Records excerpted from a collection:
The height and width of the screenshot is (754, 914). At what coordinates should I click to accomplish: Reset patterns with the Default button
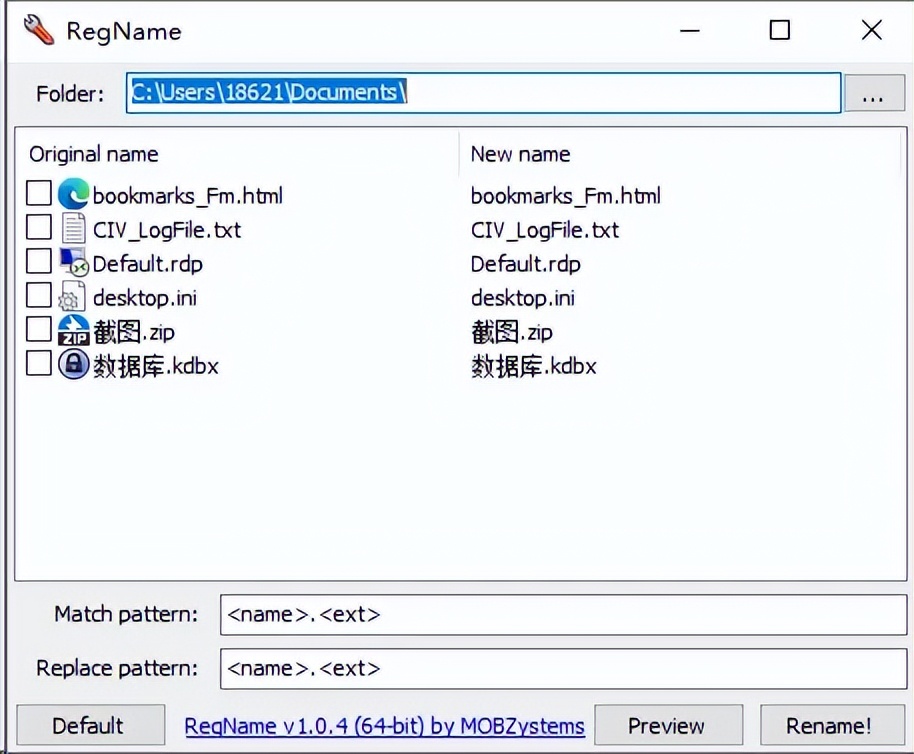pyautogui.click(x=89, y=725)
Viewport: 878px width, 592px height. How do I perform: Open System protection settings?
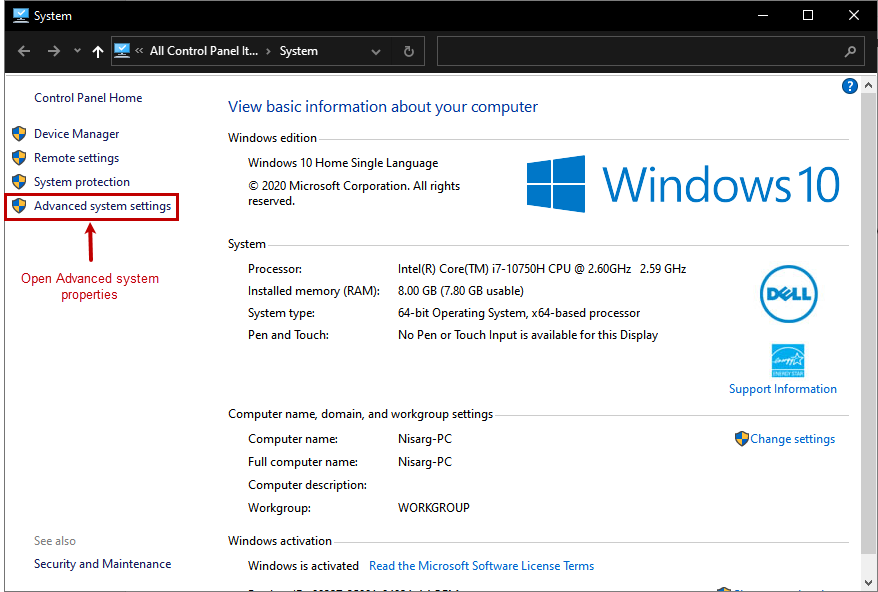coord(82,182)
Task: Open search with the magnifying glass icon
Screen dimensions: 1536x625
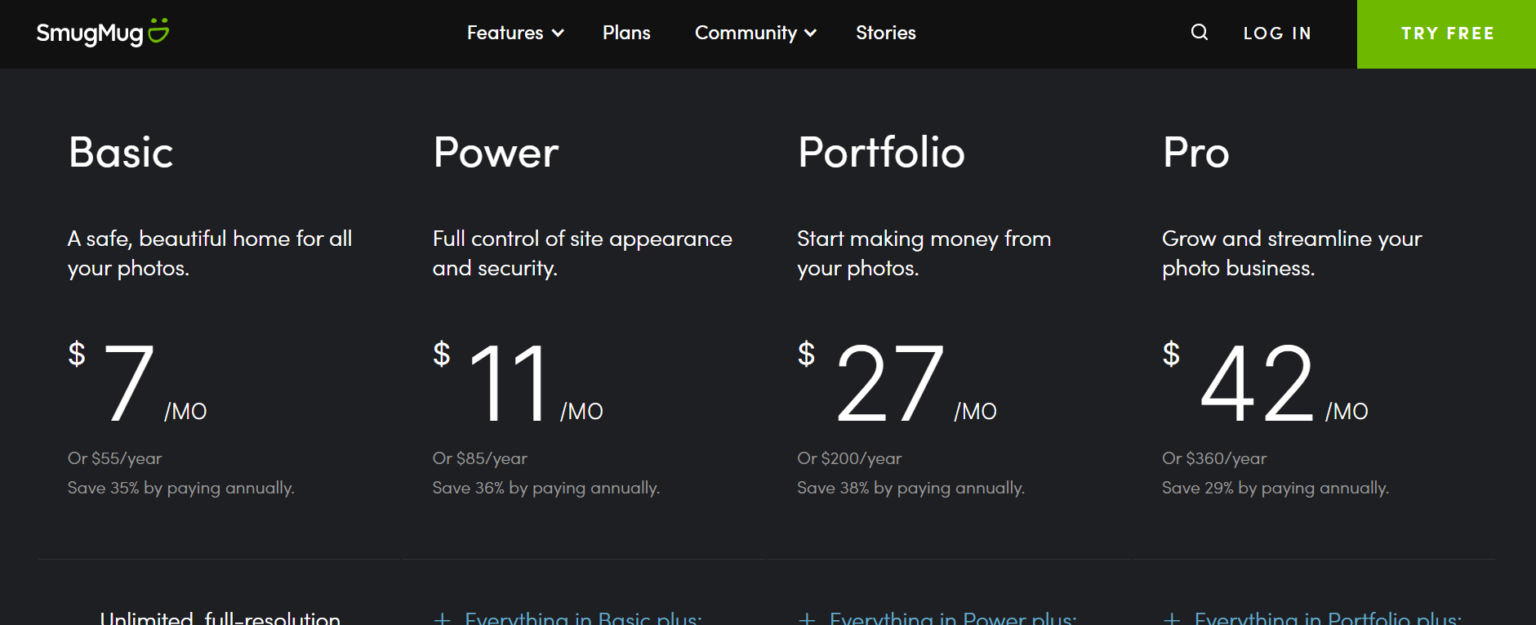Action: point(1199,32)
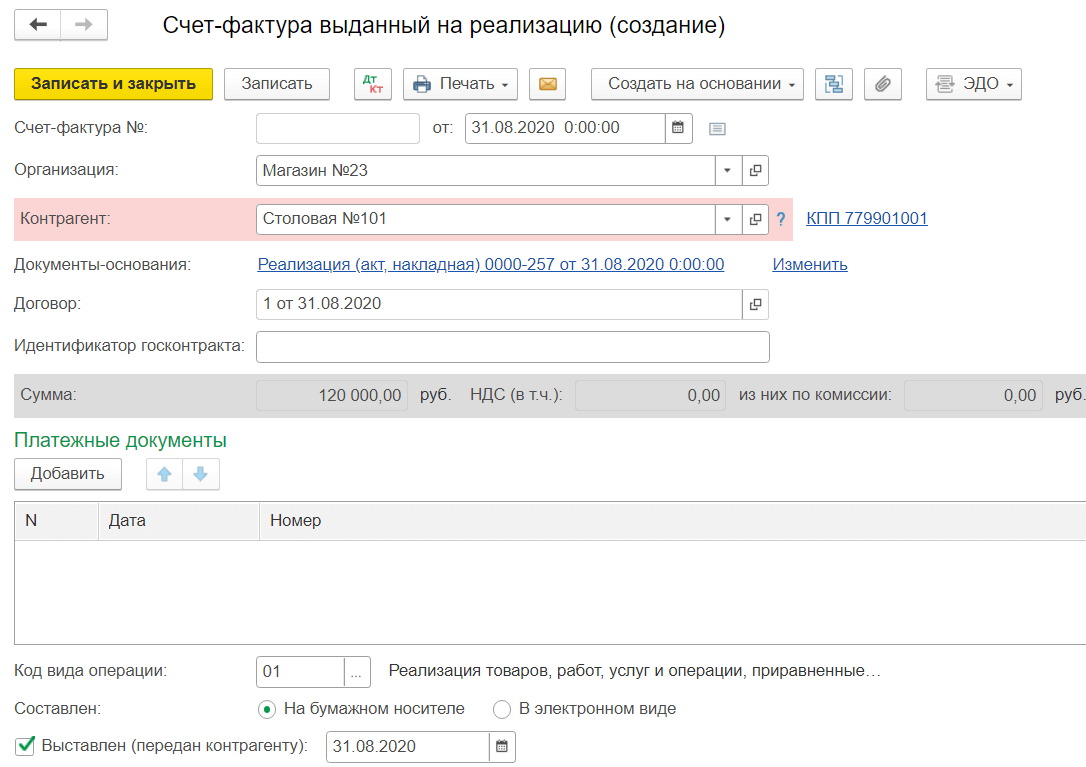This screenshot has height=767, width=1086.
Task: Click the help question mark beside Контрагент
Action: tap(780, 218)
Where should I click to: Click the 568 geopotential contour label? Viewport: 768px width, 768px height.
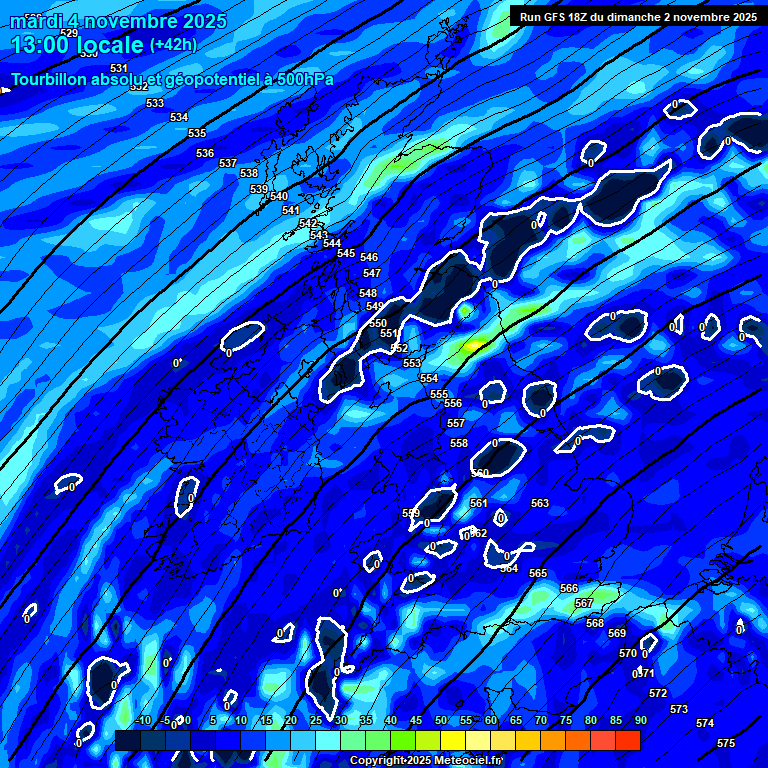tap(595, 623)
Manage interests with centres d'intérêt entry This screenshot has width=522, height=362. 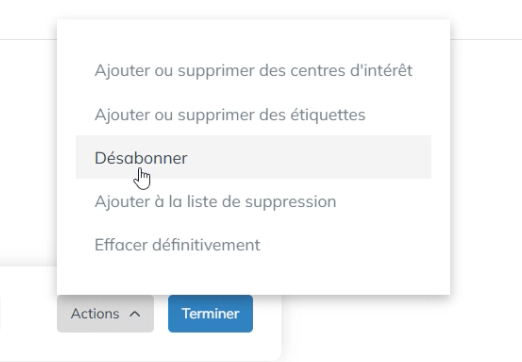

◆ TASK BRIEF ◆
Leave out every picture and copy verbatim the lines running from the line containing "Screen dimensions: 1536x625" through the final line of the data.

◆ RESPONSE TO THE TASK ◆
Screen dimensions: 1536x625
Action: point(1199,32)
This screenshot has height=767, width=1086.
Task: Click the help question mark beside Контрагент
Action: tap(780, 218)
Where should I click to: Click the 568 geopotential contour label? Viewport: 768px width, 768px height.
tap(595, 623)
Manage interests with centres d'intérêt entry This screenshot has width=522, height=362. 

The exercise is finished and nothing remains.